Helpful context:


You’ve placed weather sensors at ten locations around a city. You read the temperature at each one. Now someone asks: what’s the temperature at a spot between two of your sensors - a location where you have no measurement at all?

You could just average the nearest neighbors. But that throws away information: you know that nearby places tend to have similar temperatures, and that this similarity decays with distance. You’d also like to express how confident you are in the estimate - wider uncertainty far from any sensor, tighter uncertainty near one. A simple average gives you a guess but not an honest account of what you don’t know.

Gaussian processes give you both: a principled estimate and a calibrated measure of uncertainty, derived directly from the structure of the data and your assumptions about how the function behaves. They are one of the most elegant ideas in machine learning, and they rest on concepts you already know.


From One Gaussian to Infinitely Many

Start small.

A single Gaussian distribution is a probability distribution over one number.
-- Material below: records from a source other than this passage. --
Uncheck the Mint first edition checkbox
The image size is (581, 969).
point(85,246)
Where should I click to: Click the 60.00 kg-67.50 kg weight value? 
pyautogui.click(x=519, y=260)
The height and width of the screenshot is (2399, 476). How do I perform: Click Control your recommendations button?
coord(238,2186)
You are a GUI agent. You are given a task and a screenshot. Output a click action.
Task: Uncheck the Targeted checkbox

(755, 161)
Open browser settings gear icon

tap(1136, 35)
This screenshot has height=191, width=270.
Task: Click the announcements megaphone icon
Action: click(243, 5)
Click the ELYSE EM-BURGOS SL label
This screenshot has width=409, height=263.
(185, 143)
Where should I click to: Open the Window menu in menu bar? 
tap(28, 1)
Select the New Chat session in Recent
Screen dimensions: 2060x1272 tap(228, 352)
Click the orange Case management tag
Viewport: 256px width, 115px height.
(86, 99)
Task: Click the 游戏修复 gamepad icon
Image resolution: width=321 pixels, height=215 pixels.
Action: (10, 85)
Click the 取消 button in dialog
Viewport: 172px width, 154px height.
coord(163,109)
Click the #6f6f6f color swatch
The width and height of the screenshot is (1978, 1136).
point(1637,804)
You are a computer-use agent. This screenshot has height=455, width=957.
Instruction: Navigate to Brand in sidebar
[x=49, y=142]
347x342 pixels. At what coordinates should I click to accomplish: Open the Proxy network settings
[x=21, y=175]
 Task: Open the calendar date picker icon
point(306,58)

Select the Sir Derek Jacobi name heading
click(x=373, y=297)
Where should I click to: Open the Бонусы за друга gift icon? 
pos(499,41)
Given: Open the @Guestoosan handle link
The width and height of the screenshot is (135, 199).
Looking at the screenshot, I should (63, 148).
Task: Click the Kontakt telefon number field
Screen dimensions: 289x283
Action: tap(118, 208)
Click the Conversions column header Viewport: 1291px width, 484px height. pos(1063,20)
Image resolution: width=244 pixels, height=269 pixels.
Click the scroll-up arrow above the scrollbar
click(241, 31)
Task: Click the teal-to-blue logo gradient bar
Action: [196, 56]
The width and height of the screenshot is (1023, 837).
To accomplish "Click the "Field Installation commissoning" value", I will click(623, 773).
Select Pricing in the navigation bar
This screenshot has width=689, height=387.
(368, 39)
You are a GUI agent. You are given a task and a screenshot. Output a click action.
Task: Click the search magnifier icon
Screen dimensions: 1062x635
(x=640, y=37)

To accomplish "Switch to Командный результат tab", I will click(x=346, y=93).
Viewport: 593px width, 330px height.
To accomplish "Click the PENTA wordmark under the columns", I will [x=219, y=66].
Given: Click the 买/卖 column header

You draw a value $x \sim \mathcal{N}(\mu, \sigma^2)$ - it has mean $\mu$ and variance $\sigma^2$.

A bivariate Gaussian is a distribution over pairs of numbers $(x_1, x_2)$. It is characterized by a mean vector and a $2 \times 2$ covariance matrix:

$$\begin{pmatrix} x_1 \\ x_2 \end{pmatrix} \sim \mathcal{N}\left(\begin{pmatrix} \mu_1 \\ \mu_2 \end{pmatrix}, \begin{pmatrix} \sigma_1^2 & \sigma_{12} \\ \sigma_{12} & \sigma_2^2 \end{pmatrix}\right).$$

The covariance $\sigma_{12}$ captures how correlated $x_1$ and $x_2$ are. If $\sigma_{12}$ is large and positive, then when $x_1$ is above its mean, $x_2$ tends to be above its mean too. If $\sigma_{12} = 0$, they are independent.

Now push this further. What if you had a distribution over a function $f$, rather than over a fixed finite-dimensional vector?

A Gaussian process is exactly this. It is a probability distribution over functions. Formally:

Definition. A Gaussian process (GP) is a collection of random variables $\{f(x) : x \in \mathcal{X}\}$, any finite subset of which is jointly Gaussian.

This is the key point. You never have to deal with all possible inputs at once. Whenever you pick a finite set of inputs $\{x_1, x_2, \ldots, x_n\}$, the corresponding function values $(f(x_1), f(x_2), \ldots, f(x_n))$ are jointly Gaussian, with some mean vector and covariance matrix.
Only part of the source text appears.